My kids and I feel sad for Annie, but also delight in the dramatic irony of the borders—watching Taffy find a warm tree hole to call home for the next few days…
“Annie placed a corn cake at the edge of the woods. She imagined a small, furry animal coming out of the woods and becoming her pet.”
“In the morning, the corn cake was gone. In its place stood a giant moose.”
“He’s too big for a pet, Annie thought. I’ll have to try again.”
And so Annie bakes more corn cakes, which attract more wild animals—among them a wildcat, a brown bear, a stag, a wolf and a black bear. Each of them possesses a trait unsuitable for a house pet—too “grumpy” or “big” or snarly.
But Brrrr…It is so cold. And the animals are so hungry…And those corn cakes are so good…
And so the moose sticks its nose in Annie’s window. And, “There were wild animals everywhere. They roared for their next meal. The little house shook.” (And so of course the book does, too).
But Annie is out of corn meal.
“Annie was sad.”
“All night a warm breeze blew from the south. The snow melted….The wild animals went back to the woods. They would have food now that spring had finally come…”
And what of Taffy? I’ll tell you this—when she comes back, which she does to Annie’s delight, she is not alone.

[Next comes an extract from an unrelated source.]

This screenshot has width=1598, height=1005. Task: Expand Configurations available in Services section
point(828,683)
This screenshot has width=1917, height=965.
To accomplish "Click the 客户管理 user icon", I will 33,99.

Spring is a long way off here in Wisconsin. The forecast is calling for frozen and more frozen.
So we better hurry up and get baking.
The wild animals are anxious for their corn cakes.
Annie and the Wild Animals has been a favorite of ours for almost a year. The stunning illustrations in this magical tale with its secret-filled borders and animal growls and snarls grabs both my three-year-old daughter and two-year-old son’s attention.
Sometimes, after reading it, we play “Annie,” baking corn cakes in their play kitchen, running them out to the edge of the “forest”/living room and watching, in fear/delight at the wild animals gobble them up.
If you fall in love with Annie and the Wild Animals, too, don’t forget to check out other books in Jan Brett’s collection—two of our other favorites are Mossy (blog post here) and The Mitten (G. P. Putnam’s Sons, 1989).